The data below calls for an exact copy.
^^^^^^^^^^^^^^^^
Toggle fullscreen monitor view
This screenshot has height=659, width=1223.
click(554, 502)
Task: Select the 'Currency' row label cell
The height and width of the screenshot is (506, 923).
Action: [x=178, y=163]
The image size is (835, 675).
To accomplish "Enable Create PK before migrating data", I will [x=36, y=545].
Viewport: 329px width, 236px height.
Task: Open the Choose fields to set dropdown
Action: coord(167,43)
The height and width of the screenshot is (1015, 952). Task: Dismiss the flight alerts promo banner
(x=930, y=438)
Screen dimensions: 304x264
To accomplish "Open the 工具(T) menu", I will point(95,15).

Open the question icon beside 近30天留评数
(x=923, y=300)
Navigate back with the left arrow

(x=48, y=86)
^^^^^^^^^^^^^^^^
**Task solution:**
Toggle fullscreen monitor view
This screenshot has height=659, width=1223.
click(554, 502)
Task: Select the 'Currency' row label cell
The height and width of the screenshot is (506, 923).
Action: [x=178, y=163]
The image size is (835, 675).
To accomplish "Enable Create PK before migrating data", I will [x=36, y=545].
Viewport: 329px width, 236px height.
Task: Open the Choose fields to set dropdown
Action: coord(167,43)
The height and width of the screenshot is (1015, 952). Task: Dismiss the flight alerts promo banner
(x=930, y=438)
Screen dimensions: 304x264
To accomplish "Open the 工具(T) menu", I will point(95,15).

Open the question icon beside 近30天留评数
(x=923, y=300)
Navigate back with the left arrow

(x=48, y=86)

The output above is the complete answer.